Ainsi, selon Florence Burgat, la philosophie végétale ne consiste pas à être phytocentré et à renoncer aux droits qui concernent les individus psychosensibles. En tant qu’être humain, nous avons des ressemblances psychiques avec les espèces animales. Cette vie de conscience qui nous caractérise se manifeste aussi chez les oiseaux, les poissons et les céphalopodes comme l’ont montré les études actuelles.

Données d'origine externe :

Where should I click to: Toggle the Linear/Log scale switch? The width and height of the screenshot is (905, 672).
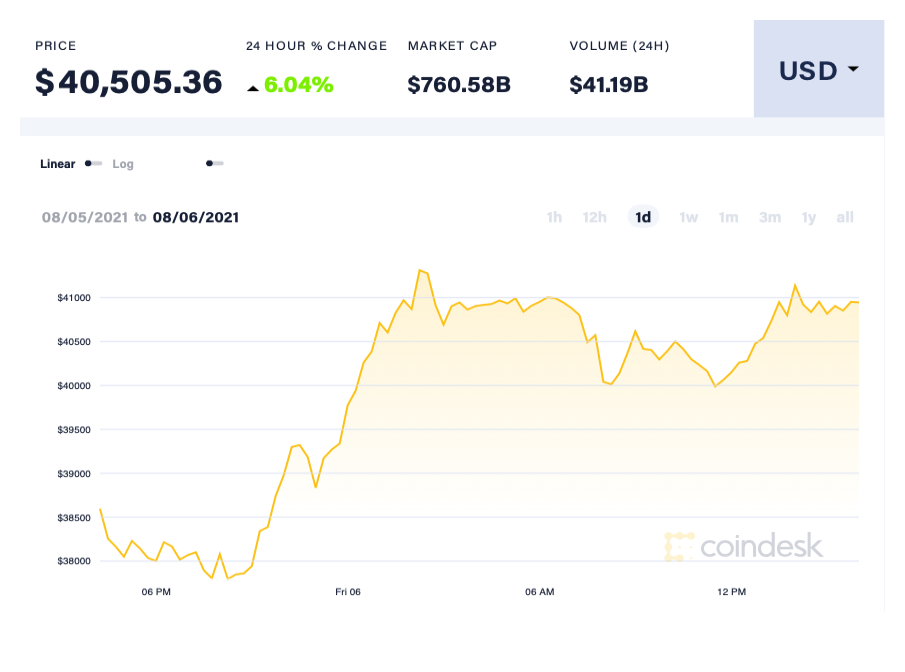point(93,163)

Ainsi, les spécialistes et les études menées tendent à montrer qu’il n’y a pas de vie consciente chez les plantes, notamment qu’elles ne sont pas des formes de vie individuées et subjectives. Il n’y a pas de souffrance physique et psychique chez elles. Si la nature est actuellement le centre d’un tel intérêt et d’une anthropomorphisation, ou d’un écocentrisme, c’est sans doute selon Florence Burgat parce que cette forme de vie perpétuelle, enracinée et paisible nous fascine alors qu’en tant qu’êtres humains, nous sommes confrontés à notre finitude.
Bibliographie
1 Dominique Lestel, Apologie du carnivore, eds Fayard, 2011.
2 Théophraste, Recherches sur les plantes, tome 2, livre 4.
3 Peter Wohlleben, La Vie secrète des arbres, eds Les Arènes, 2017.
4 Stefano Mancuso et Alessandra Viola, L’Intelligence des plantes, eds Albin Michel, 2018.
5 Sylvie Verbois, Les Arbres guérisseurs, eds Eyrolles, 2019.
6 Patrice Bouchardon, L’Énergie des arbres, eds Le Courrier du livre, 2003.